1995 plante Porsche den Einsatz zweier offener World Sports Cars (WSC) beim 24-Stunden-Rennen von Daytona. Kurz vor dem Start warfen die Amerikaner das technische Reglement noch einmal um. Porsche zog die Werkswagen auf der Stelle zurück. Statt dessen holte der Kremer-K8 Spyder die Kastanien aus dem Feuer. Das schmeckte der Konzernleitung. Einerseits hatte man Haltung gewahrt, anderseits auch in Abwesenheit gesiegt. Kremer erhielt als Prämie volle Werksunterstützung bei den 24 Stunden von Le Mans 1995. Doch die Chance, auch an der Sarthe zu gewinnen, verpuffte. Der Kölner K8 Spyder baute noch auf dem 962 CK6 des Jahrgangs 1990 auf – zwar mit Kohlefaser-Chassis, aber technisch insgesamt nicht mehr mehr auf der Höhe der Zeit.

Die Spyder aus dem Werk hingegen verfügten über ein zeitgemäßes Chassis. Ross Brawn hatte es 1991 gezeichnet, als er in Diensten des Jaguar-Einsatzleiters Tom Walkinshaw stand. Brawns Design glänzte durch Variantenreichtum. So war es möglich, mit oder ohne Glaskuppeldach zu fahren. Porsche bestellte offene Versionen. Als Hersteller trat das Kürzel TWR für Tom Walkinshaw Racing auf. Der Motor: wie auch im K8 Spyder von Kremer ein 2.994 ccm großer Sechszylinder-Doppelturbo aus der Gruppe C. Das Reglement schrieb die Menge der Ansaugluft exakt vor. Bei 7.200/min kamen noch 530 PS zu den Antriebsrädern. 1996 erhielt Reinhold Joest beide TWR-WSC95-Spyder auf Leihbasis. Mit dem Werk verständigte er sich auf die Rückgabe nach den 24 Stunden von Le Mans. 1984 und ‘85 siegte Joest mit ein und demselben 956-Chassis an der Sarthe. Inzwischen hatte ihn Opel für die Deutsche Tourenwagen-Meisterschaft (DTM) engagiert. Joest fasste den Plan, seine Belegschaft mit einer Dienstreise nach Le Mans zu belohnen. Einen Großteil seines Personals beschäftigte der Rennstallbesitzer schon sehr lange.

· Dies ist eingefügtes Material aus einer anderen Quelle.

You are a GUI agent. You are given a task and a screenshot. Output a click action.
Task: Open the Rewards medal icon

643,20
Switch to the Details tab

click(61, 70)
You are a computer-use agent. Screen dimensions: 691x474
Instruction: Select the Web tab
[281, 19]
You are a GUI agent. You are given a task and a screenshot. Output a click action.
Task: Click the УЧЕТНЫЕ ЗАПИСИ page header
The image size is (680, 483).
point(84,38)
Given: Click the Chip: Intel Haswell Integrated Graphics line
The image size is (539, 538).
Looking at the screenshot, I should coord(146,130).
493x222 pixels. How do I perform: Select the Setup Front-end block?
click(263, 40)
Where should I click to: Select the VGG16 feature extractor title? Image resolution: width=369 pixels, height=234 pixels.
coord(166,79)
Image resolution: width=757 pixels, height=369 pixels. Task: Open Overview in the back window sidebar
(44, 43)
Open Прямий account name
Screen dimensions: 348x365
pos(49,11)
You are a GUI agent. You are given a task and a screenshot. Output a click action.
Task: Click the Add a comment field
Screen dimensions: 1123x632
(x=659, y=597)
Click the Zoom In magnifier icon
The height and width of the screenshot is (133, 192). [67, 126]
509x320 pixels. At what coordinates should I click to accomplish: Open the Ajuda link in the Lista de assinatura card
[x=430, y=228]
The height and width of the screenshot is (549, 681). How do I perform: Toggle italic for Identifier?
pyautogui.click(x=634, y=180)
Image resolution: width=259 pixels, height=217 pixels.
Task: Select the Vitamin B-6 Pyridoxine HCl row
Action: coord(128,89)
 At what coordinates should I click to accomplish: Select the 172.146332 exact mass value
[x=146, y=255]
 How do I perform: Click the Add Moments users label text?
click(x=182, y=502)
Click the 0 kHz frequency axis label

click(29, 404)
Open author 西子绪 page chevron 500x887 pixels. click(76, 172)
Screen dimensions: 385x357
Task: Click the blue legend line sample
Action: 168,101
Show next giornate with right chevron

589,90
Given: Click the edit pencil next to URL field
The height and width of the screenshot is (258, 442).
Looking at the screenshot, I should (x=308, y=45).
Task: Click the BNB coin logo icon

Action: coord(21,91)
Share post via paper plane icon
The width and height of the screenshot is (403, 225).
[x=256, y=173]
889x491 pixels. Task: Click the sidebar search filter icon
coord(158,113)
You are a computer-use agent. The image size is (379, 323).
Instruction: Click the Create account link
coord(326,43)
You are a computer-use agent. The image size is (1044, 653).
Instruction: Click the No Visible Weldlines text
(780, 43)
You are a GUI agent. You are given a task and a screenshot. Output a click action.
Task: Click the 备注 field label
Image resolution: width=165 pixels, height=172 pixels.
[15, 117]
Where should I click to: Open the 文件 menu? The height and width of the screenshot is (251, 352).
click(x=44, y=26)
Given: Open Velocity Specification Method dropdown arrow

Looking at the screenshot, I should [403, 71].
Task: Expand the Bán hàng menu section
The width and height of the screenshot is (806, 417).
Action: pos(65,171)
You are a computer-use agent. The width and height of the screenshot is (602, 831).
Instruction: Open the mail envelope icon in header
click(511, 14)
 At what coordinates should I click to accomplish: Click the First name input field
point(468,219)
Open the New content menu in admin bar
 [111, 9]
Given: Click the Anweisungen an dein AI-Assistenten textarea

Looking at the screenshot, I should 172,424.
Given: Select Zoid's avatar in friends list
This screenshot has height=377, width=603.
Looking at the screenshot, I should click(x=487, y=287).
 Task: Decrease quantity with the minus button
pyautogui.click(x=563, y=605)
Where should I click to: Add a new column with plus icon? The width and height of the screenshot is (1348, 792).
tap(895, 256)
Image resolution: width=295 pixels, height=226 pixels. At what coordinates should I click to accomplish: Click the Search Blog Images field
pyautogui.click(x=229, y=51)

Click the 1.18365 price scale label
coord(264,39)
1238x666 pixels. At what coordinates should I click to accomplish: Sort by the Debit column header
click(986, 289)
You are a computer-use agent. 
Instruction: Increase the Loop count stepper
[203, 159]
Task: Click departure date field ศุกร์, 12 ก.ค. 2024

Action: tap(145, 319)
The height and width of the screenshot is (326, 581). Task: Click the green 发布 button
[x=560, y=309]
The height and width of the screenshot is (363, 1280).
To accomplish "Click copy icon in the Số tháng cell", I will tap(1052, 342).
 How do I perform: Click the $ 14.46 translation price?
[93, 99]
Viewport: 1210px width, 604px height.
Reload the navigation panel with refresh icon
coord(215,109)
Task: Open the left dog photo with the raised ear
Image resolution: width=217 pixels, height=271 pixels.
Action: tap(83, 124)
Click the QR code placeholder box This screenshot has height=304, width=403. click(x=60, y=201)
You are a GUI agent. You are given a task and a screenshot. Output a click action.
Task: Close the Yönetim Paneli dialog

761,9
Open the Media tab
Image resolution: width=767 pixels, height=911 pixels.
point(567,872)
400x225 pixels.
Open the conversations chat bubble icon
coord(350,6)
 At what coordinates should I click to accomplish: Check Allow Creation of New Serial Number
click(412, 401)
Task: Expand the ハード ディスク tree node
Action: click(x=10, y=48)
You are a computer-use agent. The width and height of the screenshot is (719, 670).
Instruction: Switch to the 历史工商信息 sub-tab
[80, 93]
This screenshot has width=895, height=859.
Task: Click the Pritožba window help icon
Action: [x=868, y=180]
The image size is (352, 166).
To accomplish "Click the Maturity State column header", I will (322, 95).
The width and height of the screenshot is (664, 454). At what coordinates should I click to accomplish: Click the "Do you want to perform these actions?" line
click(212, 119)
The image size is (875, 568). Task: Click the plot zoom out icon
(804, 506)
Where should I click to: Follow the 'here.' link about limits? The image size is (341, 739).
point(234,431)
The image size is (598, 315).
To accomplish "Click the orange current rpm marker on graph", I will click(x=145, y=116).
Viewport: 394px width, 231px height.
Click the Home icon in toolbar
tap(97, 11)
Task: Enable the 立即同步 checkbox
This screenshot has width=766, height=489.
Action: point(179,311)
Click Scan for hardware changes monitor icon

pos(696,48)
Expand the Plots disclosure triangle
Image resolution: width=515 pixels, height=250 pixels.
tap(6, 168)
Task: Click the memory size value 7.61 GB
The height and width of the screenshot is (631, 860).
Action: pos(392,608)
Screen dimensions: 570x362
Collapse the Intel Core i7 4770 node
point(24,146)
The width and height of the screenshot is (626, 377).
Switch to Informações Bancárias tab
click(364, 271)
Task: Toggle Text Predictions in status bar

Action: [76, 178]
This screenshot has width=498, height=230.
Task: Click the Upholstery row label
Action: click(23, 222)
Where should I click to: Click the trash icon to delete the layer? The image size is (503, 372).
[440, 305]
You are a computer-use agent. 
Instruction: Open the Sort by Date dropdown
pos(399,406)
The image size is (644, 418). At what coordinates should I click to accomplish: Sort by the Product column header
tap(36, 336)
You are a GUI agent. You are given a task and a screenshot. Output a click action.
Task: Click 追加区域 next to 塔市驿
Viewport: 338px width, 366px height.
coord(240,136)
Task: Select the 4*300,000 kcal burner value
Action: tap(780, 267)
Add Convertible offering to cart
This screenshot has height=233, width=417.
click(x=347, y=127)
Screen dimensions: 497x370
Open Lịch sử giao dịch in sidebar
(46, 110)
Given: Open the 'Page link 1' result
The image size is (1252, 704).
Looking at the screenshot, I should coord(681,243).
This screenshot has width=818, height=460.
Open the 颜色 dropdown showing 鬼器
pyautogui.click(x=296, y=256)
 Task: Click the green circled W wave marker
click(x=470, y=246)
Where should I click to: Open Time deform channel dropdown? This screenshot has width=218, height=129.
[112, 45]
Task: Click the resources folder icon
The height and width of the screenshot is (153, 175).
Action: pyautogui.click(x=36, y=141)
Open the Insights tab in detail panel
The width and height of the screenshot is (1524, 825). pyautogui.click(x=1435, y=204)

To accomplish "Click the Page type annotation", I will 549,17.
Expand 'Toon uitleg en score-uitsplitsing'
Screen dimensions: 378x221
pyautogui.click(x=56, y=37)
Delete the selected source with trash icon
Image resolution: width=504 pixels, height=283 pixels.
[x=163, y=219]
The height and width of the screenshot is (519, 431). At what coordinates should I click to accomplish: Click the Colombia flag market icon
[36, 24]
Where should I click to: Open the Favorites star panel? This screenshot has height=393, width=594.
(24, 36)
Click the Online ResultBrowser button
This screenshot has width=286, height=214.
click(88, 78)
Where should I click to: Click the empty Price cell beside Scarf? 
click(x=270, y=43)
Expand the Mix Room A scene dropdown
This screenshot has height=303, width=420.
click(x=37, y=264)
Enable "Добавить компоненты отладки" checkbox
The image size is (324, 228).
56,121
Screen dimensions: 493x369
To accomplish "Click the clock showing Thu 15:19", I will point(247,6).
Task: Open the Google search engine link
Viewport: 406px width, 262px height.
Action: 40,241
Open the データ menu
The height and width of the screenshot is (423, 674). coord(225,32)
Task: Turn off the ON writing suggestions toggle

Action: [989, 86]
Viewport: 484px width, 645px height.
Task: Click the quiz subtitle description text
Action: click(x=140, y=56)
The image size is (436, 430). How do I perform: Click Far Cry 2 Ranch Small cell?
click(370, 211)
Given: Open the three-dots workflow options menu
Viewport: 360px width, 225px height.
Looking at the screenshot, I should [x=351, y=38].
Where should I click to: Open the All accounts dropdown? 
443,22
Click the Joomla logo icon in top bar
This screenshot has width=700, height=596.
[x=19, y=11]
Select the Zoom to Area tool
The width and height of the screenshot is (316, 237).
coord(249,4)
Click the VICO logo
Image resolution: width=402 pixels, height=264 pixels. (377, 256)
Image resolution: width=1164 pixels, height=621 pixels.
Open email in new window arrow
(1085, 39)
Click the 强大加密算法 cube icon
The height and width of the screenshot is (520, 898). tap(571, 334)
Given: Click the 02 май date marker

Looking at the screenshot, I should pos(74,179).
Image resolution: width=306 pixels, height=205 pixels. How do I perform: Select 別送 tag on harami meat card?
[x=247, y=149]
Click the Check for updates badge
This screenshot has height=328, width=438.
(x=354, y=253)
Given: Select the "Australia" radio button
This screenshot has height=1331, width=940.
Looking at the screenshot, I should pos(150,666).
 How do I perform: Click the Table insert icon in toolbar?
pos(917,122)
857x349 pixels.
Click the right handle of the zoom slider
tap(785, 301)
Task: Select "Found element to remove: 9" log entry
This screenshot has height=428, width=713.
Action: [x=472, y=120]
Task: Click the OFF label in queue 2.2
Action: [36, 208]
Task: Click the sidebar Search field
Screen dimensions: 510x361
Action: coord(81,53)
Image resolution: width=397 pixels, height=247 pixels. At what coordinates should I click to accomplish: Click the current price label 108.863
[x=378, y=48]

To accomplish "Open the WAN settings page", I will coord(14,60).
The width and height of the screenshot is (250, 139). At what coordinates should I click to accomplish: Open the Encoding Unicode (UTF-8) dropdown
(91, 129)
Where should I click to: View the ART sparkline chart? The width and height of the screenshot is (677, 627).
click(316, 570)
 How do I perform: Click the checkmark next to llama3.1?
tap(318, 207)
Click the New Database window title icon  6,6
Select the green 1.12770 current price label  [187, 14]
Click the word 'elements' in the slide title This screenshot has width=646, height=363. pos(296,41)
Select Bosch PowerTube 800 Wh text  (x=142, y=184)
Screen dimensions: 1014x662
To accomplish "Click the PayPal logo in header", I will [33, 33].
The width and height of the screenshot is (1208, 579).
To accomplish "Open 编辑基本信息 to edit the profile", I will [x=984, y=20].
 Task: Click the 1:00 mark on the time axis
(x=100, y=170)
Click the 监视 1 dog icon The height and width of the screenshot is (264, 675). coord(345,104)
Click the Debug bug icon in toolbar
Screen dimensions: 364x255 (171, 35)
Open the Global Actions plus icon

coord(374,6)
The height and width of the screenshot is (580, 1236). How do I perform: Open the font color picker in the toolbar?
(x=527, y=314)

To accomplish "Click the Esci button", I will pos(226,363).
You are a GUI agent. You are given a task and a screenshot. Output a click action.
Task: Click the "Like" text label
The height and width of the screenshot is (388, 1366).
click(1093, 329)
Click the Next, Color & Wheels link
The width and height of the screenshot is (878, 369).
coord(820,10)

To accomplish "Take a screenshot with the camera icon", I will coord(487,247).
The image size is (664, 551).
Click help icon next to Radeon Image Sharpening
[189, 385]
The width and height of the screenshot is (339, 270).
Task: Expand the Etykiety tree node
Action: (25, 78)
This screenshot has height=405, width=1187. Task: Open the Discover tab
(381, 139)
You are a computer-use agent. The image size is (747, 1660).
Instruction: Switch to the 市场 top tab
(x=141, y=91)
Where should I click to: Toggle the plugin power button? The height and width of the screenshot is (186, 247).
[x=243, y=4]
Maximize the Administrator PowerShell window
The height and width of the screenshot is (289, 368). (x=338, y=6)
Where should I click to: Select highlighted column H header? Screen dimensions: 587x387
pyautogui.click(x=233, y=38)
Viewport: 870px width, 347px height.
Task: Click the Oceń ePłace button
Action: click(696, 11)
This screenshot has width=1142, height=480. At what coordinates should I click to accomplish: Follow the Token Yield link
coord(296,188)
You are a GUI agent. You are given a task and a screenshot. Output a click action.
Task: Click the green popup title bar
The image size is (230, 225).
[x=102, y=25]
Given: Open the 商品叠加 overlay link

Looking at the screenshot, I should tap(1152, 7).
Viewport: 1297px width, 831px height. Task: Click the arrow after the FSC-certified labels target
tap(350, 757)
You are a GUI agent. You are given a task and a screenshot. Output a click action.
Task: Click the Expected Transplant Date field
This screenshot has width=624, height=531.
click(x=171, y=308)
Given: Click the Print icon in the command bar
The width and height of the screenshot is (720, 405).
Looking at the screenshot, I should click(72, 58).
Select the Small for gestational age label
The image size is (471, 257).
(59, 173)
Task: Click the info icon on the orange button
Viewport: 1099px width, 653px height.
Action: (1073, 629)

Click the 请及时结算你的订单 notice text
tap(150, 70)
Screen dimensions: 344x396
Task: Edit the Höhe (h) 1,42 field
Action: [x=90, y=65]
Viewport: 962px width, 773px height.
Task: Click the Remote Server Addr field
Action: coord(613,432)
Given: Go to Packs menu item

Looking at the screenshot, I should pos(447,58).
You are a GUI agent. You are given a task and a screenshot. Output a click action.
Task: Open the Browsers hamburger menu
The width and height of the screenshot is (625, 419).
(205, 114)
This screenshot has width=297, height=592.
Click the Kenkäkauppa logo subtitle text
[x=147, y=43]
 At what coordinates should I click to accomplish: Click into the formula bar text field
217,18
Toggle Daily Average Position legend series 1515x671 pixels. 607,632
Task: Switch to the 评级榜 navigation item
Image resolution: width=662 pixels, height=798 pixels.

Mit 18 Monaten Verspätung holten die für Daytona gebauten Spyder ihre Premiere nach. Aber nicht nur das: Manuel Reuter, Alexander Wurz und Davy Jones bezwangen den 911 GT1 aus dem Werk mit einer Runde Vorsprung. Reinhold Joest nahm man es nicht krumm, alles auf die eigene Karte gesetzt zu haben. Das Gegenteil war der Fall: Er bekam den dunkelblauen Siegerwagen geschenkt. Nur das von Michele Alboreto, Didier Theys und Pierluigi Martini gesteuerte Schwesterauto musste Joest zurückgeben. 1997 schlug die Schenkung nochmals zu. Stefan Johansson und Tom Kristensen verstärkten Alboreto. Als Flammen aus dem führenden 911 GT1 Evo schlugen, war der Vorjahressieger zur Stelle und gewann. Reinhold Joest wiederholte das Kunststück der Jahre 1984 und ‘85. Wie damals triumphierte er zweimal hintereinander mit ein und demselben Fahrgestell. 1998 probierte er den Hattrick. Dazu vertraute ihm das Werk nochmals den zweiten TWR-WSC95 an. Aber nicht nur das. Statt Antriebseinheiten aus der Gruppe C erhielt Joest die Motoren und die Sechsgang-Getriebe des 911 GT1. Dies und Windkanalversuche am 1:5-Modell verbesserten die Rundenzeiten um über sechs Sekunden. Der Erfolg blieb dennoch aus.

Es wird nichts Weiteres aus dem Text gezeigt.